The fabled series is back.
In my dream last night I was walking through some strange Mad Max-ian desert-scape looking for a place to take a leak. I came upon an ancient Roman bath house and walked in. There was water running everywhere (I must’ve really had to pee) through underground gutters and aqueducts I could see running through the floor. So I start to pee through one of these holes, and this wild music comes ripping through the in-bath house stereo. “Whoa! I know this,” I think to myself. Just then I feel a tap on my shoulder. It’s Matt K – “Sick Sad World, bro. Isn’t it.” Then I woke up and took a leak.

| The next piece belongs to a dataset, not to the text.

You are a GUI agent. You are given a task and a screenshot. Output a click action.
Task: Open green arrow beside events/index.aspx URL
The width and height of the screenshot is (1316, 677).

Who were Sepi Kuu? What were they thinking? What drugs were they on? Some things we’ll never know. And that’s just fine, honey. At least we have what’s left of our senses. And they’re saying ghoulish guitar fuzz and moss-covered synths sound kinda right over a lumbering rhythm section manned by bearded tree giants. Like being lost in the same disorienting fog Parson Sound and Trad Gras Och Stenar stumbled out of. Fly into the mystery.
What’s going on with Thrones? Did winter ever come? Will it? Do they keep making the intro longer or am I high? The last thing I remember there was a fat guy in a fur coat fighting a popsicle. Now that I’ve given up following the plot, watching the show is more fun. I walk down the hill and drink a beer or two at Bekah’s while she gets stoned. Who’s got it? Who’s gonna get it? Who cares?! I’m just here for the hang, man.